## [Records provided]
(begin)

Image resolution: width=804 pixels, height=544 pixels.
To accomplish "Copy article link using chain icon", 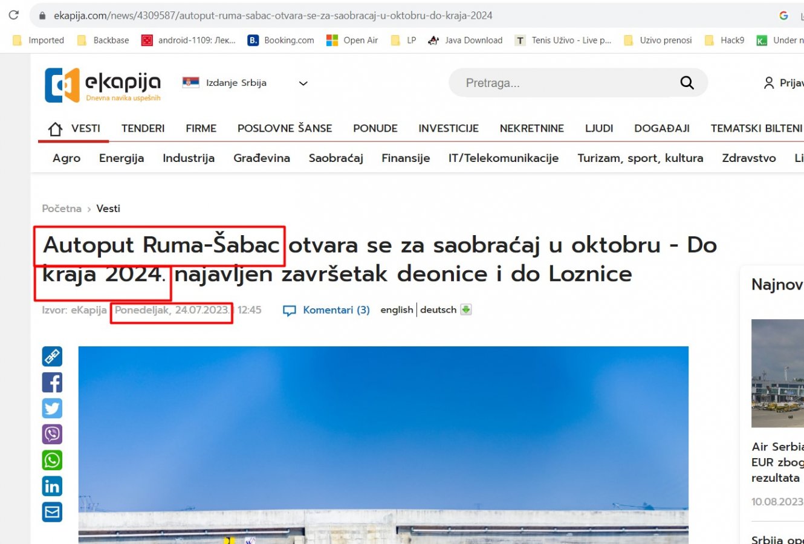I will coord(52,357).
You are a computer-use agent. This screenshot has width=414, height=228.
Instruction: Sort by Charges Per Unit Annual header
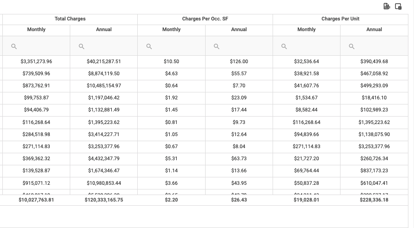tap(374, 30)

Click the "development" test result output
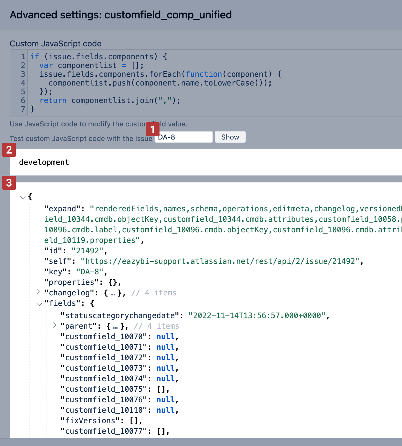click(x=44, y=162)
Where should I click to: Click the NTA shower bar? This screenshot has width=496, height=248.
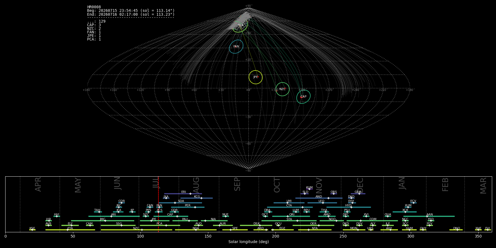[x=315, y=230]
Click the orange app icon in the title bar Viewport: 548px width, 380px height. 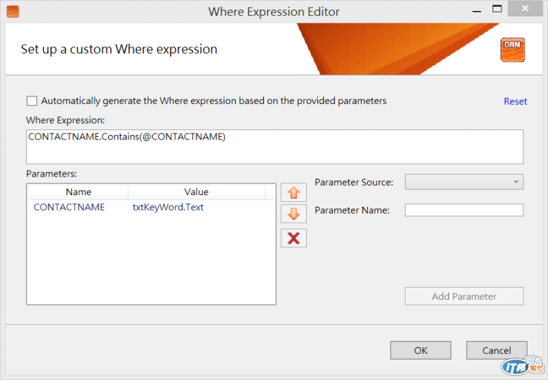12,12
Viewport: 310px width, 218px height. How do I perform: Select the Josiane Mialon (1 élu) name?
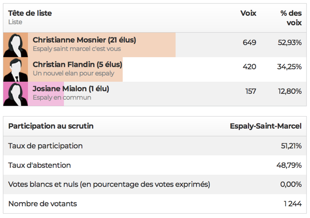tap(71, 89)
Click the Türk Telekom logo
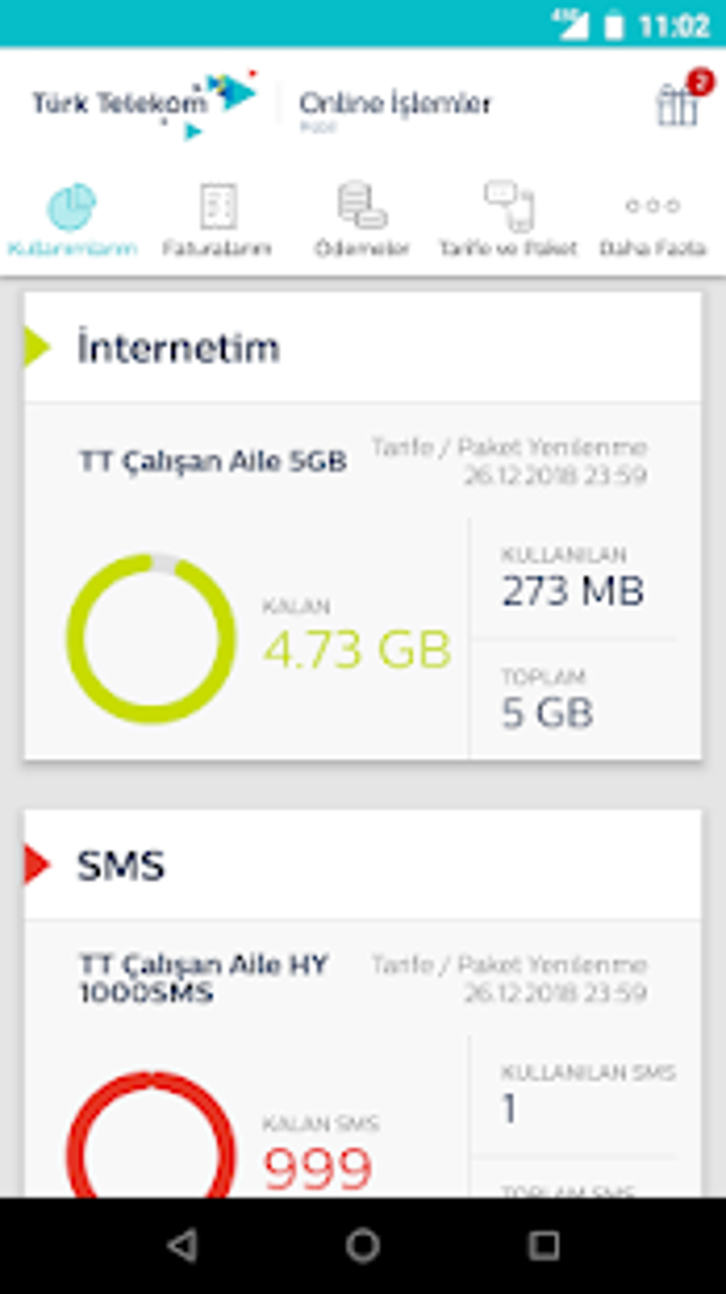The height and width of the screenshot is (1294, 726). point(142,104)
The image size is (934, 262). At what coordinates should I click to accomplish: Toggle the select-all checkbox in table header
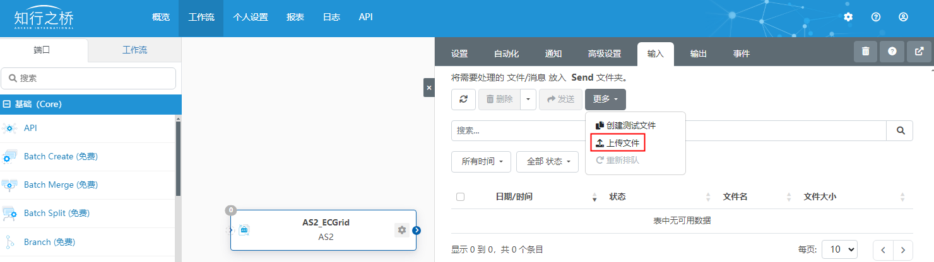pos(460,197)
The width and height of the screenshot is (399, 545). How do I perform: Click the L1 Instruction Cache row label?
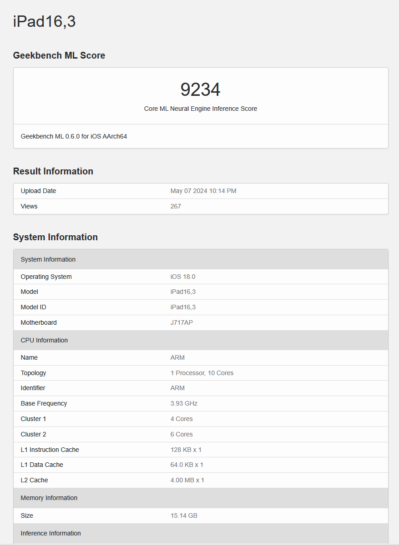[x=50, y=450]
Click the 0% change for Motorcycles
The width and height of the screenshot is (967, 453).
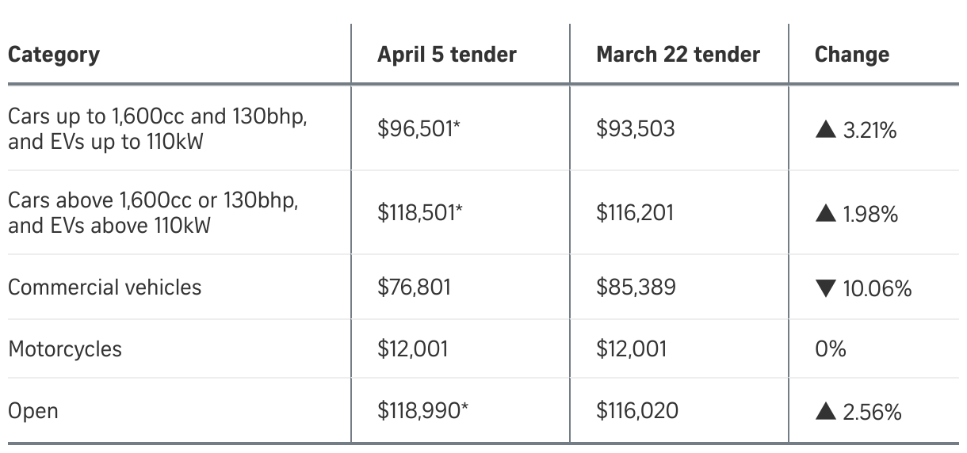click(830, 348)
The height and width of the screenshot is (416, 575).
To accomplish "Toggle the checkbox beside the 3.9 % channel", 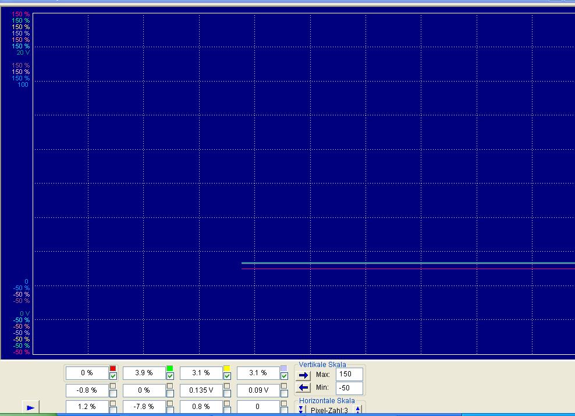I will (170, 376).
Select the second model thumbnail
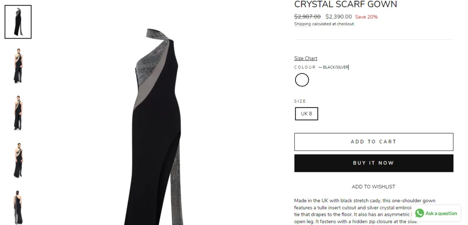This screenshot has height=225, width=468. [x=18, y=66]
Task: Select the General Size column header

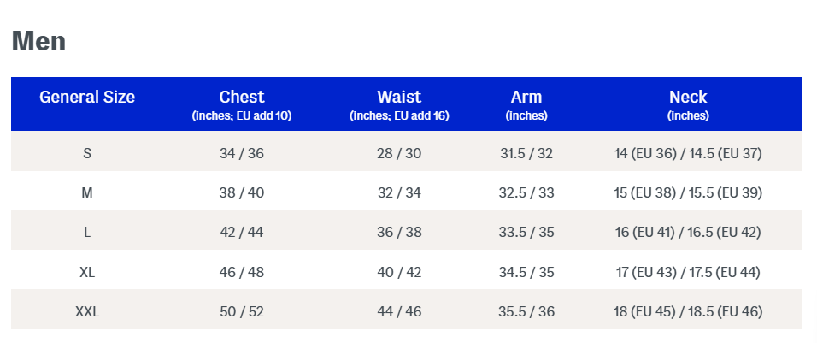Action: point(87,98)
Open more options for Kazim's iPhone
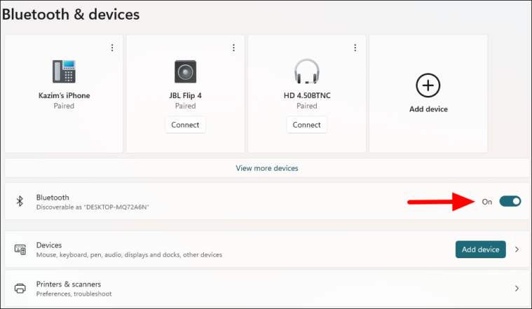 tap(112, 48)
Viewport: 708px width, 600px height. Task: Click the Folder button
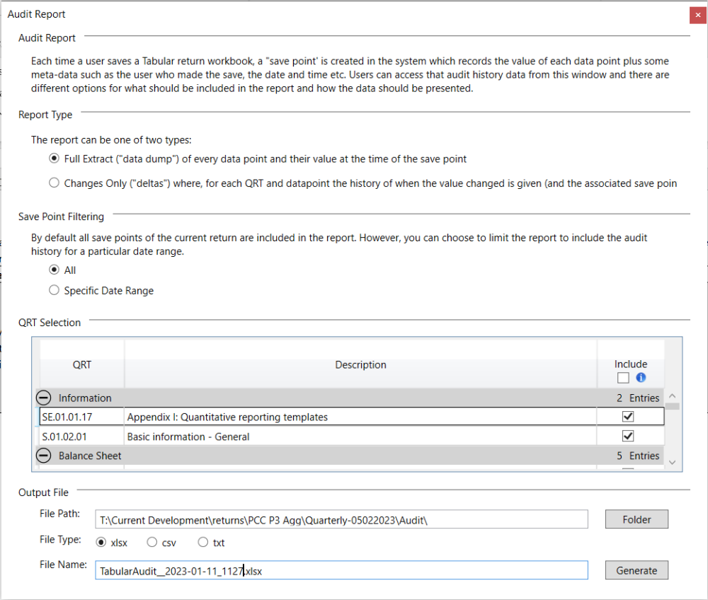point(636,519)
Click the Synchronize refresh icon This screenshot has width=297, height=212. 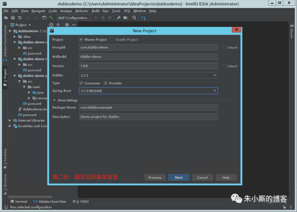pyautogui.click(x=19, y=18)
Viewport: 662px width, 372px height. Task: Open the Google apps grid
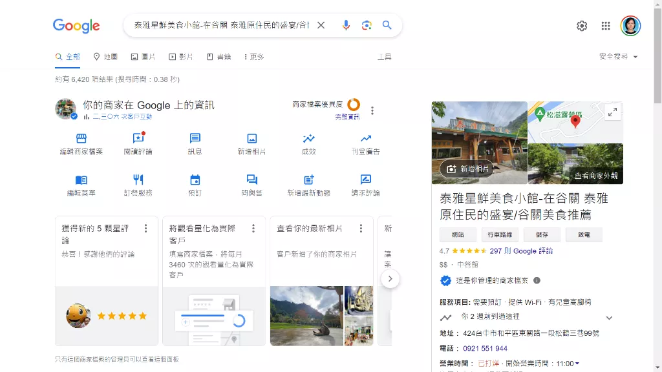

(end)

Please collect every line of the records above that contains the string "Instruction" and copy each of those lines in full. Case counts, so match capital and small letters exactly.

## [Response below]
Instruction: Sort by Charges Per Unit Annual header
The width and height of the screenshot is (399, 545). How do I perform: Click the L1 Instruction Cache row label?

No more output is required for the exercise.